━━ DATA EXTRACTS ━━

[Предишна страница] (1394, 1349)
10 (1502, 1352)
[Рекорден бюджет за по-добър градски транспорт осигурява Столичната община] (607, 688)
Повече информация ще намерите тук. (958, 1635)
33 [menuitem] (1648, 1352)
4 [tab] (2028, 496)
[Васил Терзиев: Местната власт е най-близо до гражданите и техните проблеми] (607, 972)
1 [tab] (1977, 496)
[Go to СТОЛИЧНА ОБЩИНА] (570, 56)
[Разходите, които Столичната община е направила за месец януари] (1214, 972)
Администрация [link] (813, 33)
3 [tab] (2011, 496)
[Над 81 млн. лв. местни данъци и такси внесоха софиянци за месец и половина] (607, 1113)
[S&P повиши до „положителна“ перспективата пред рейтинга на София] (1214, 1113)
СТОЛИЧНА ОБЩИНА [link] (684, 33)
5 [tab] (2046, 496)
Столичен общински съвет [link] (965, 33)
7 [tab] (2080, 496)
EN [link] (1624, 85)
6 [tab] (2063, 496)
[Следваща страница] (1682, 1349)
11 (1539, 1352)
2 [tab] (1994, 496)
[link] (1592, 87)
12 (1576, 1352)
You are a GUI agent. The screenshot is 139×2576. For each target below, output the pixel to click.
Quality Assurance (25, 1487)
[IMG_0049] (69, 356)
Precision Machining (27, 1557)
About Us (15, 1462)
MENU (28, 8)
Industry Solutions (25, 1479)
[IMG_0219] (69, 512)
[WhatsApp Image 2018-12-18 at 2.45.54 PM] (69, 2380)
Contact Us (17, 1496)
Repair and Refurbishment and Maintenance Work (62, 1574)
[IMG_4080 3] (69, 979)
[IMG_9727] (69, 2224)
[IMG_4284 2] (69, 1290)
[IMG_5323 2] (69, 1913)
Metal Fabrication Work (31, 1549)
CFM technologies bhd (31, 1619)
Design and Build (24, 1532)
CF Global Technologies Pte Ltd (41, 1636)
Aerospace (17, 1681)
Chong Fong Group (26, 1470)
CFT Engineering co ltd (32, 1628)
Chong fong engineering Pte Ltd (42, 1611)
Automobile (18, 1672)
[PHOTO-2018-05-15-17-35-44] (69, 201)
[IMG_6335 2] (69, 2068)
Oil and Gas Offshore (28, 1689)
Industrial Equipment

━━━

_AIM OF THE EXERCISE:_ An exact copy of the lines above, from the one containing "[IMG_4080 3] (69, 979)" through the one containing "[IMG_6335 2] (69, 2068)", is the whole of the answer.

_REPLY:_
[IMG_4080 3] (69, 979)
[IMG_9727] (69, 2224)
[IMG_4284 2] (69, 1290)
[IMG_5323 2] (69, 1913)
Metal Fabrication Work (31, 1549)
CFM technologies bhd (31, 1619)
Design and Build (24, 1532)
CF Global Technologies Pte Ltd (41, 1636)
Aerospace (17, 1681)
Chong Fong Group (26, 1470)
CFT Engineering co ltd (32, 1628)
Chong fong engineering Pte Ltd (42, 1611)
Automobile (18, 1672)
[PHOTO-2018-05-15-17-35-44] (69, 201)
[IMG_6335 2] (69, 2068)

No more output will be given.